Elizabeth David, perhaps the most celebrated English food writer of the past century, enjoys a place in British cooking and culture akin to that of Julia Child in the United States. Now a new cookbook, Elizabeth David's Christmas, details the late writer's wisdom and recipes.

As New York Times food columnist Florence Fabricant tells NPR's Linda Wertheimer, readers of the book will learn plenty about roasts, potatoes and other iconic English Christmas fare.

But the book also has what Fabricant calls a "refusal to accept those kinds of dishes flat-out, and a real preference for the Mediterranean and the foods of those countries — North Africa, Spain, Italy, France — shine through this book and shine through the cold, possibly bleakness of an English Christmas."

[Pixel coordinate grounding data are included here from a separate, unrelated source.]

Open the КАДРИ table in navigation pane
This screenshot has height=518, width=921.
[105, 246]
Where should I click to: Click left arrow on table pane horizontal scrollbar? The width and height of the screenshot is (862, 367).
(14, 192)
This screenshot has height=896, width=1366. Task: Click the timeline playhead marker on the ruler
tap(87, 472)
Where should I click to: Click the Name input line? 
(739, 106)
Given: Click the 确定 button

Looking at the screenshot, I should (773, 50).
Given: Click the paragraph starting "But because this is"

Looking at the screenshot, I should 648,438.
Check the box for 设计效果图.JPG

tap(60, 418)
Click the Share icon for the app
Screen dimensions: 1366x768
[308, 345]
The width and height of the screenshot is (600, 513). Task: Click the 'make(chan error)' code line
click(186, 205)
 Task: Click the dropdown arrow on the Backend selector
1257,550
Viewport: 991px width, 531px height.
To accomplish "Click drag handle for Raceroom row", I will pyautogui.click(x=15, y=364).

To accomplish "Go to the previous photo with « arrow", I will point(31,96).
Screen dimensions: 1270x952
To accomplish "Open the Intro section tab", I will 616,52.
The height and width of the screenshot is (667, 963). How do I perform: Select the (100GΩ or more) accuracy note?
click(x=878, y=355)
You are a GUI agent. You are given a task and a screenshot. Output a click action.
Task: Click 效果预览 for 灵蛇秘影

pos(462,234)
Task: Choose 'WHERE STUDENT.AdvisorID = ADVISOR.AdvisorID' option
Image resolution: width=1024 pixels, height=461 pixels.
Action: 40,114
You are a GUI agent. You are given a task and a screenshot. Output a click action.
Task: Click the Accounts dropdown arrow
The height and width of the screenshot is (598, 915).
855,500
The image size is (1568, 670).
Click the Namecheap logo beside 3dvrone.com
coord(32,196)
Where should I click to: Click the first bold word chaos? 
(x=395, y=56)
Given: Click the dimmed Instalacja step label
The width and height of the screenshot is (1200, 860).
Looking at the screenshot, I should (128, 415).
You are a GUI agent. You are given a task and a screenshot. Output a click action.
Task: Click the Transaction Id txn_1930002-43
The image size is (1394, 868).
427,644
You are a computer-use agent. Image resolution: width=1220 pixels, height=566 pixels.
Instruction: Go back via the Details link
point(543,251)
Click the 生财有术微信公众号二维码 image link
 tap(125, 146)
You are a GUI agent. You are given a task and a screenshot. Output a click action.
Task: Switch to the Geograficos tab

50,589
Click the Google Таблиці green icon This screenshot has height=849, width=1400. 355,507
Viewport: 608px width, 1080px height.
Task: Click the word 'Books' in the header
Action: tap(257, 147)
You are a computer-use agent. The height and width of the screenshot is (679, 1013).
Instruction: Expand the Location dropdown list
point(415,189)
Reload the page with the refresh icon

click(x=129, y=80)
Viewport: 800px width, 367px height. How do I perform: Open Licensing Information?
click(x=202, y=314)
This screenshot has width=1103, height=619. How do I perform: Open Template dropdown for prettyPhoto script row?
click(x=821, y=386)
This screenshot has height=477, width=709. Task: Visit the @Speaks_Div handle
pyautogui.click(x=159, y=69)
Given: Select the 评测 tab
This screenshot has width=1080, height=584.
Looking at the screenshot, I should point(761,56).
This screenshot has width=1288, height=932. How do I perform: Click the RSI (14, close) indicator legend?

The cookbook is being published posthumously; David died in 1992. The current collection was put together by her friend Jill Norman from a box of materials marked "Christmas" that she found after David's death.

In her writing, David details traditional English foods and their history. "She has pages and pages on plum pudding, which she also calls porridge, or broth, as it evolved over centuries," Fabricant said.

Some of the dishes, such as frumenty, a holiday dish made by boiling and then sweetening plain wheat, even have roots that date back to the days of Roman rule in Britain.

And the process for making mayonnaise, that staple of British food, is compared to "a conjuring trick." For David, it was a personal treat to sit down with eggs and oil, a bowl and a spoon to create "the beautiful shining, golden ointment which is mayonnaise."

"She calls mayonnaise magic," Fabricant said, "and one of the most useful sauces in existence."

That kind of writing and enthusiasm set David apart from other cookbook writers.

"You can read all kinds of deconstructions of what mayonnaise represents — what the emulsion does to the cellular walls and blah, blah, blah. But it doesn't sound as yummy as this does," Fabricant said.

David's introduction to the section on bread sauce, for instance, begins with a declaration. "I do not willingly cook or eat bread sauce."

But because she knew very well that many people couldn't picture eating turkey without the gravy-like substance, David included detailed instructions on how to make it.

"She's not going to do anything halfway," Fabricant said, citing David's exhaustive approach to the history and technique behind standard British fare. "It's admirable."